Today the Government Accountability Office (GAO) released its

congressionally commissioned report on the 287(g) program. The

Government’s review of this program, which deputizes local

law-enforcement officers to act as immigration enforcement agents,

confirms what community members and criminal-justice experts have been

saying for some time: the program is not being used to target dangerous

criminals, and there has not been adequate federal oversight of the

local police departments participating in the program.
 
Findings of GAO Report: 
The

GAO report found that U.S. Immigration and Customs Enforcement

(ICE) has not clearly articulated the objectives of the 287(g) program

or the guidelines that participating police departments must follow,

thereby creating confusion and mismanagement. Furthermore, ICE has not

demonstrated effective oversight of the 67 partnership agreements and

950 officers who have been trained, potentially resulting in “misuse of

authority.”  Finally, participating police agencies have not

consistently documented their activities, making it impossible to

measure the success or failure of the program, or to justify the high

costs associated with it.
 
Statement by Angela Kelley, Director of the Immigration Policy Center:
 
“The

GAO report is sounding an alarm we’re confident the Homeland Security

Secretary will hear. The report echoes the conclusions reached by

others who have studied local law enforcement of immigration laws. The

costs of these policies are enormous to communities’ safety, civil

rights, and pocketbooks.

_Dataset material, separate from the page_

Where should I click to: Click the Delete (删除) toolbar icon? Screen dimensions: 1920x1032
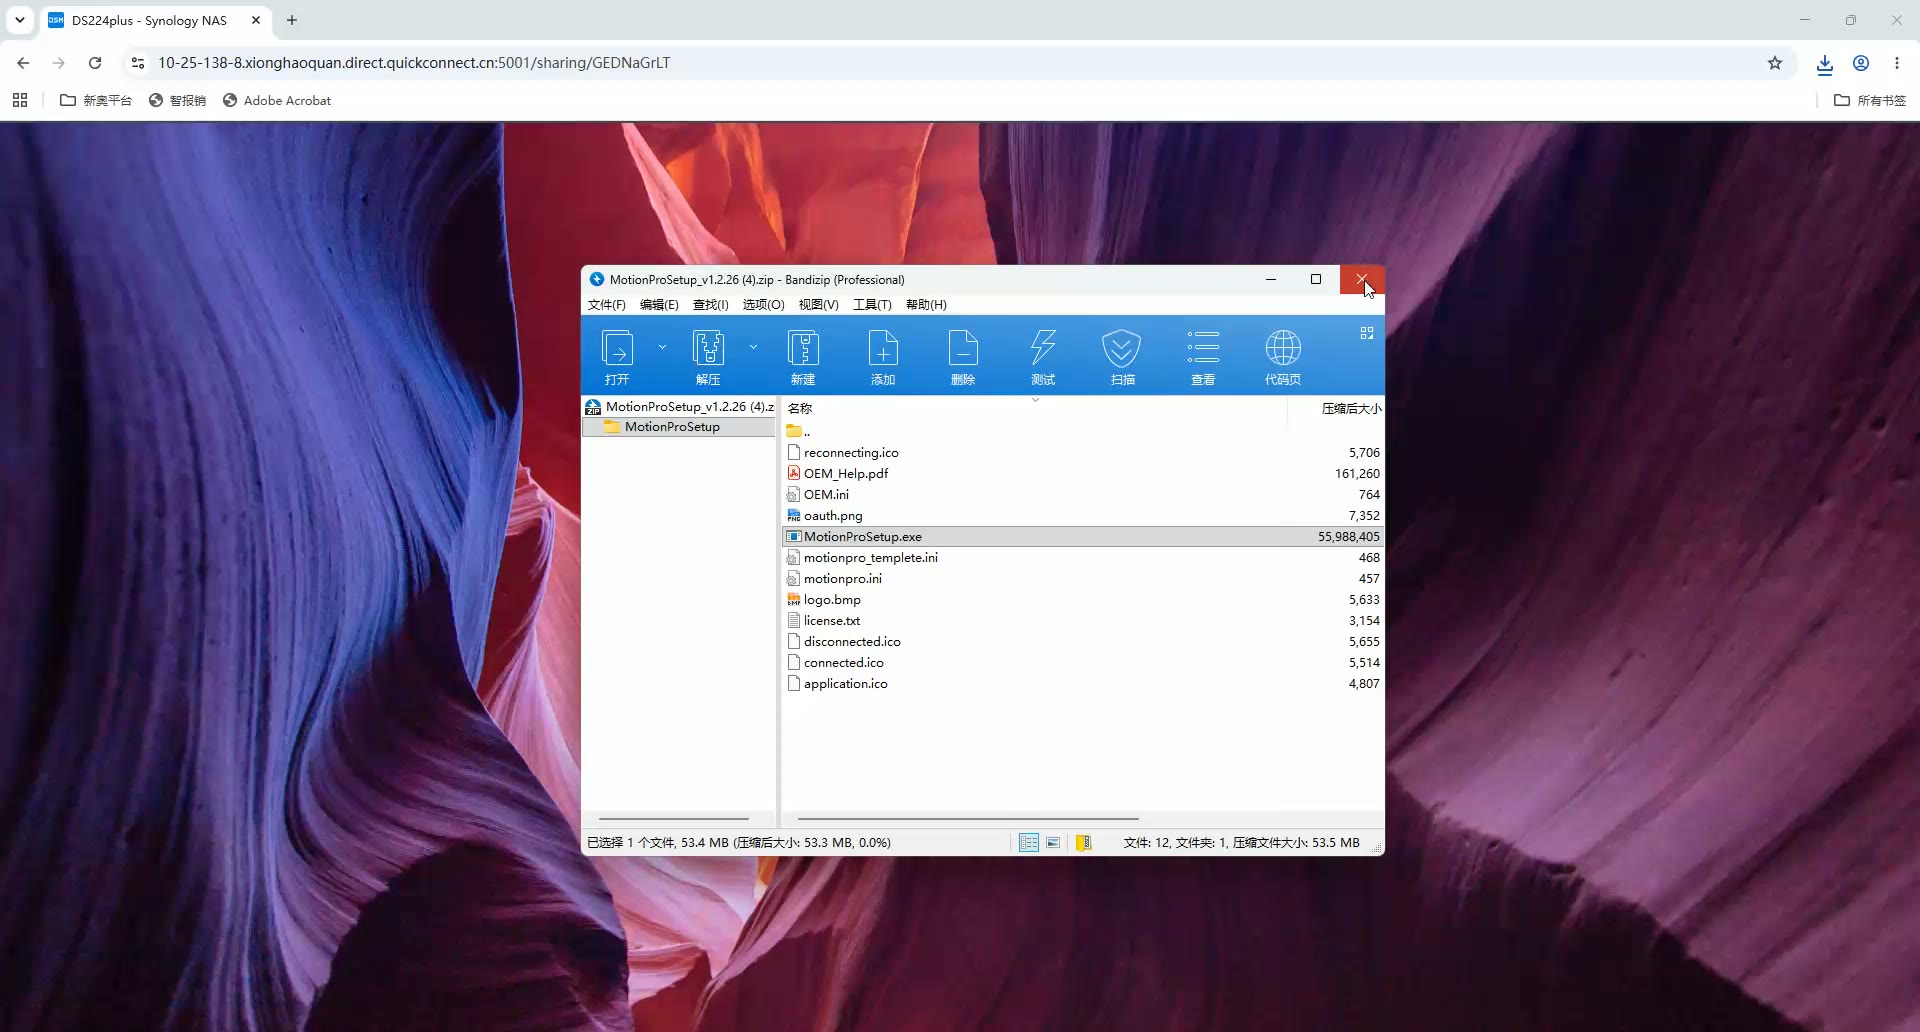(x=963, y=357)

As Secretary Napolitano and her staff begin

their review of immigration enforcement tactics, we urge them to

consider the totality of evidence coming from the community and

acknowledge the full scope of the problems presented by 287(g). We are

confident that this administration will find a new way forward and

advance policies that restore the rule of law and respect civil rights.”
 
Other 287(g) Research and Information:
 
Two

other recently released reports examine the community impact of these

ICE-local partnerships and provide detailed analyses of the mistakes,

racial profiling, and fear resulting from inept implementation of a

program which was designed to target criminals, but has instead been

used to target the Latino community as a whole: 

IPC’s latest publication demonstrates

that many law-enforcement officials have opposed taking on the role of

immigration agent because doing so destroys their relationship with the

communities they are supposed to serve and protect.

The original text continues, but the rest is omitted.